Global data standards and identifiers are essential to business growth, market stability and cost reduction. They are also challenging to implement in a technology environment characterised by data silos and at a time when standards differ across multiple jurisdictions and can lack clarity and specificity.
The need to implement standards, yet the difficulty in doing so, was noted by delegates responding to poll questions during a recent A-Team Group webinar, An Update on Data Standards and Global Identifiers. And there was certainly plenty to update, with the webinar speakers covering everything from the progress of standards development to use cases, challenges of implementation, the Legal Entity Identifier (LEI), the potential of a global framework, and the risks of not advancing global standards.
Dawd Haque, global lead for regulatory market initiatives, transformation and strategy at Deutsche Bank, started the conversation, noting: “Standards are very important and there is agreement on this. The problem is that interoperability between them is low, but the financial industry is working on this.”
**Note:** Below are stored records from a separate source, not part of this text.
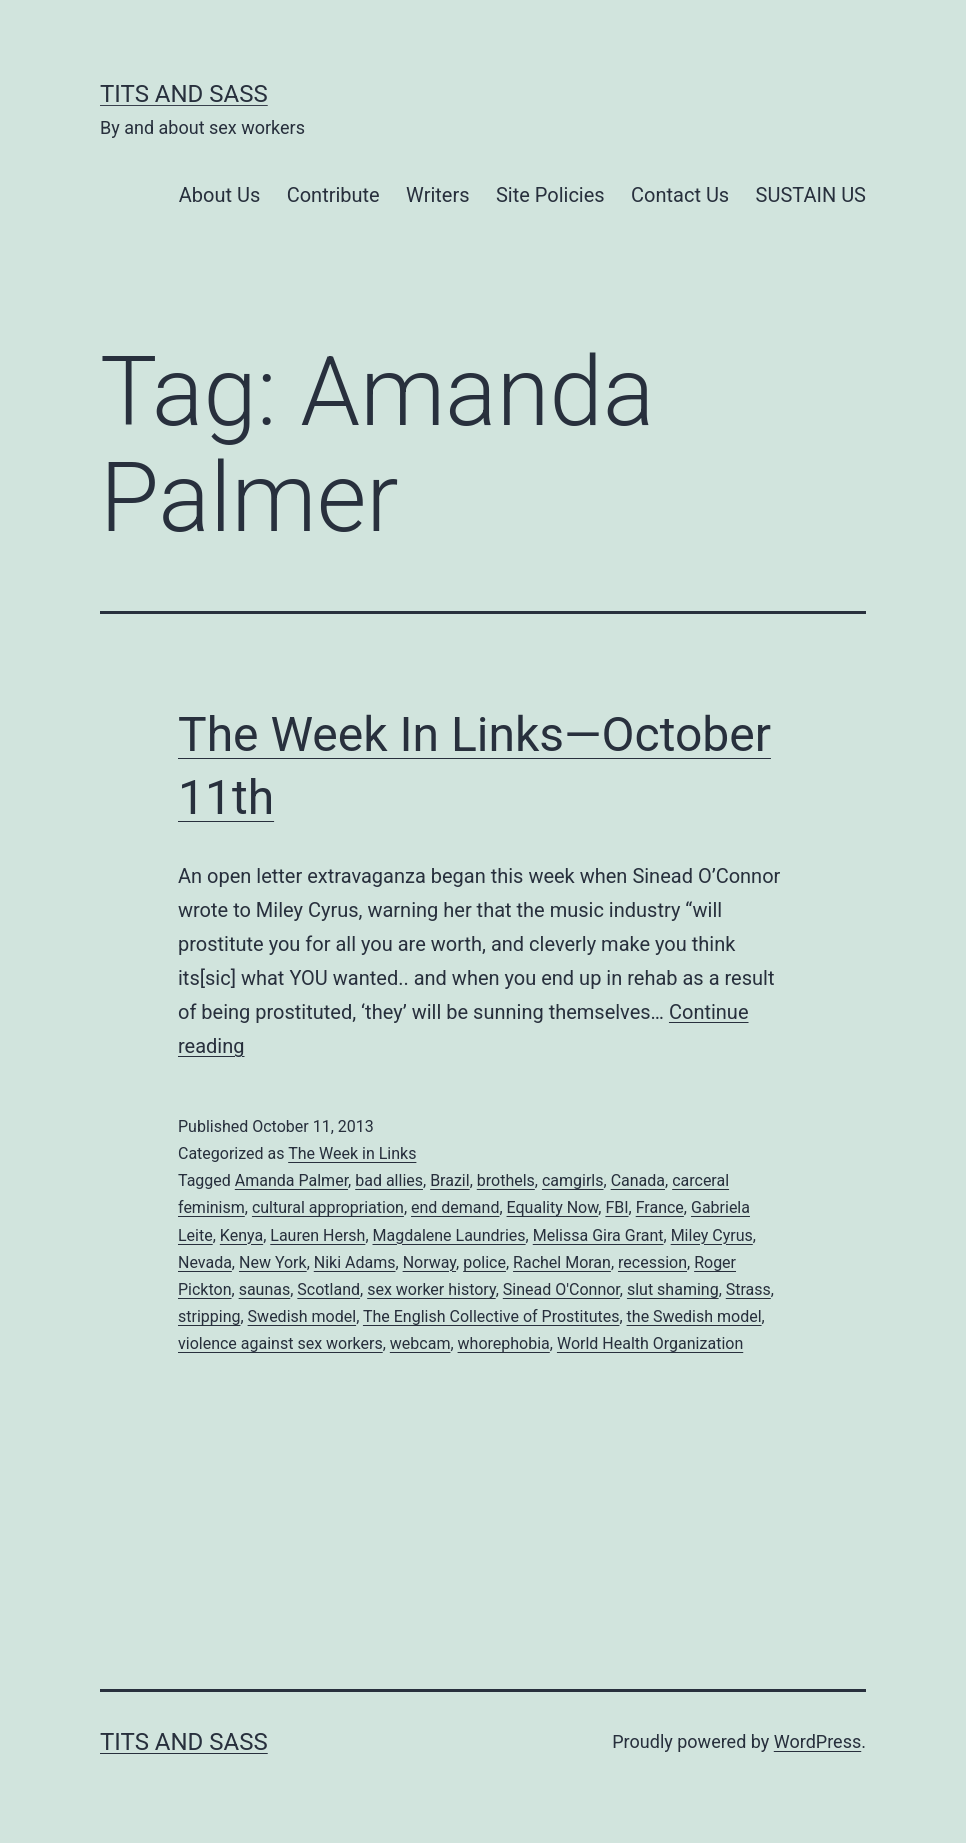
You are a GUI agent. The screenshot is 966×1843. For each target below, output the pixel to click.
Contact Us (680, 195)
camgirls (573, 1180)
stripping (209, 1316)
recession (652, 1262)
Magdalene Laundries (449, 1235)
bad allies (389, 1180)
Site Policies (550, 195)
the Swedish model (694, 1316)
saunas (265, 1289)
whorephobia (504, 1343)
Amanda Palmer (291, 1180)
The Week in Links (352, 1153)
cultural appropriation (328, 1207)
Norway (429, 1262)
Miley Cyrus (712, 1235)
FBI (616, 1207)
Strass (748, 1289)
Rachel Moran (562, 1262)
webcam (420, 1343)
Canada (638, 1180)
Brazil (450, 1180)
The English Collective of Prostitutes (491, 1316)
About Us (220, 195)
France (660, 1207)
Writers (437, 195)
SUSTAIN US (811, 195)
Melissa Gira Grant (598, 1235)
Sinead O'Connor (561, 1289)
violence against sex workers (280, 1343)
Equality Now (553, 1207)
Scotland (328, 1289)
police (484, 1262)
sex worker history (431, 1289)
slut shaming (673, 1289)
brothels (506, 1180)
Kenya (241, 1235)
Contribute (333, 195)
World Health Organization (650, 1343)
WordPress (817, 1741)
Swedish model (302, 1316)
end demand (455, 1207)
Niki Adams (355, 1262)
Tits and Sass (184, 94)
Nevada (205, 1262)
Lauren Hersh (317, 1235)
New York (273, 1262)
Emma Kalliomaki, managing director at the Association of National Numbering Agencies (ANNA) and the Derivatives Service Bureau (DSB), went on to discuss the use cases of standards, particularly regulatory compliance and more recently voluntary use to deliver benefits including data quality and improved operations.
The challenges of ongoing development and deployment of standards include jurisdictional differences and making standards jurisdiction agnostic, developing flexible standards that can change in line with industry movement, and ensuring standards are open and accessible. With these challenges in mind, the speakers turned their attention to the potential of a data standards framework.
Roger Fahy, vice president and chief operating officer at CUSIP Global Services, noted that there is already a framework containing common standards, such as ISINs, LEIs and CFIs that work across borders and languages, and that this could be further developed. He added: “Standards must be built on trust and support the need to automate our industry, for example to achieve automated execution reporting.” The webinar audience agreed, with a poll question revealing that a vast majority of delegates would definitely or probably support an industry effort to build a global framework of data standards and identifiers.
And the risks of not advancing global data standards? “Standards are living creatures and they require attention and development,” said Kalliomaki, “There will be risks if they become outdated.”